# 2012-2013 Eligibility Chart



## Jason Svoboda

*Senior Eligibility (0)*
 None

*Junior Eligibility (5)*
G Jake Odum *
G Lucas Eitel %
G Dawon Cummings
F Manny Arop
F RJ Mahurin *
C Mike Samuels

*Sophomore Eligibility (2)*
F Jake Kitchell *
F Justin Gant

*Freshman Eligibility (5)*
G Devonte Brown *
G Brandon Burnett *
F Khristian Smith 
F Rhett Smith
F T.J. Bell

*Legend*
* Denotes Redshirt
# Denotes Medical Redshirt
% Denotes Walk-On


----------



## sycamorebacker

Thanks.  

I don't understand why we get so little info about K Smith and about how the new guys have done in practice.  

Aren't there some "inside" posters on here that can tell us something, or is it under CIA scruitiny?


----------



## Sycamore Proud

Going to be very young, but at the same time, experienced in key positions.  Will be a very interesting year--I'm looking forward to it.


----------



## Bluethunder

I think the key for next year is to hold off on expectations and predictions. None of us really now what we have, and as soon as we start throwing out predictions trouble starts. As soon as we hit a rough patch everyone claims the sky is falling.   We need to just sit back and watch next year and see how the team develops. The important thing for next year is to see growth and improvement from week to week. If we do that then maybe we can talk predictions for 2013-14.


----------



## region rat

sycamorebacker said:


> Thanks.
> 
> I don't understand why we get so little info about K Smith and about how the new guys have done in practice.
> 
> Aren't there some "inside" posters on here that can tell us something, or is it under CIA scruitiny?

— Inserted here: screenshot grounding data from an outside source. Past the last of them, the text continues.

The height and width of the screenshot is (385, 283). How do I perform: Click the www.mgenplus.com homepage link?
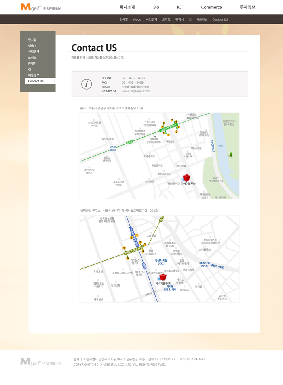point(136,91)
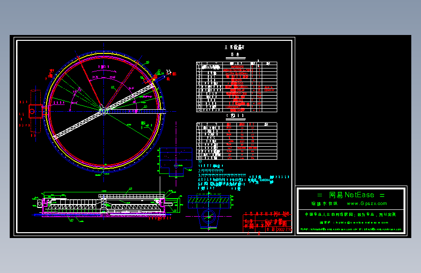Select row 14 in upper equipment table
Screen dimensions: 421x273
point(236,110)
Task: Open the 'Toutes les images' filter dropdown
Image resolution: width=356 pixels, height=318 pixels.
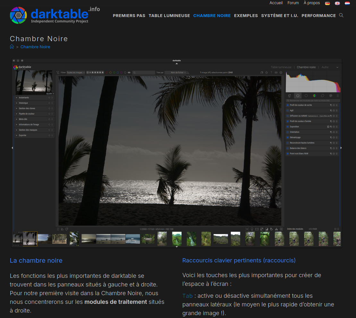Action: [76, 73]

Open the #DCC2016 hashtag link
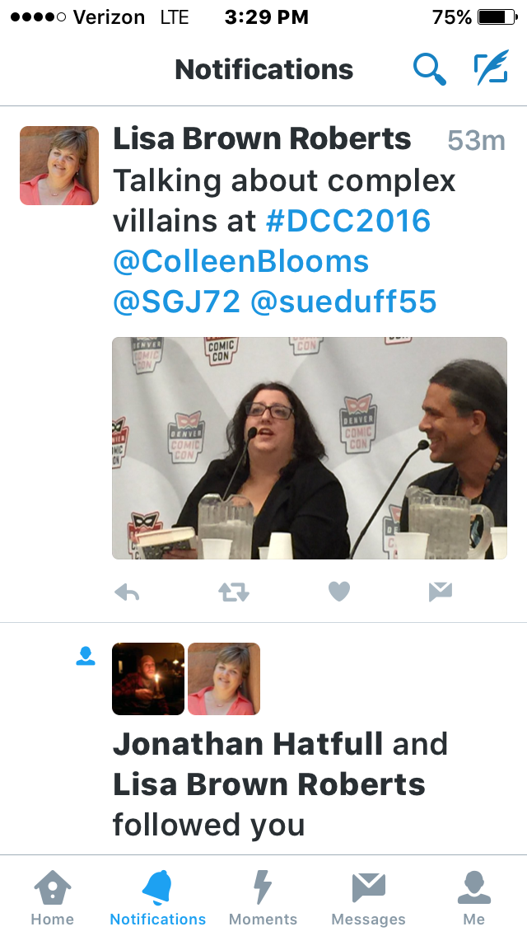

He will be the best player on the team next year.


----------



## TreeTop

long gone said:


> He will be the best player on the team next year.



I love hearing that....(sincere question) is that coming from an "inside" poster?


----------



## region rat

Several reliable sources.


----------



## LoyalAlum

And based on his (K. Smith's) Twitter postings, he's very motivated and excited about being a Sycamore and winning championships.  Seems like a very good kid.  I'm extremely excited to see what he brings to the team both on and off the court.  He appears to be a leader.


----------



## Jason Svoboda

sycamorebacker said:


> Thanks.
> 
> I don't understand why we get so little info about K Smith and about how the new guys have done in practice.
> 
> Aren't there some "inside" posters on here that can tell us something, or is it under CIA scruitiny?



I don't believe it has ever been announced that Khristian has signed a LOI. Even though he is on campus, I think that means Coach cannot talk about him because it would be a recruiting violation?


----------



## sycamorebacker

Jason Svoboda said:


> I don't believe it has ever been announced that Khristian has signed a LOI. Even though he is on campus, I think that means Coach cannot talk about him because it would be a recruiting violation?



You might be right.  He is on campus.  Pretty silly rule if that's the case.  Nobody wants to talk about Arop, Brown or Burnett, either, that I have heard except the tidbit in the paper the other day about Arop.


----------



## Jason Svoboda

sycamorebacker said:


> You might be right.  He is on campus.  Pretty silly rule if that's the case.  Nobody wants to talk about Arop, Brown or Burnett, either, that I have heard except the tidbit in the paper the other day about Arop.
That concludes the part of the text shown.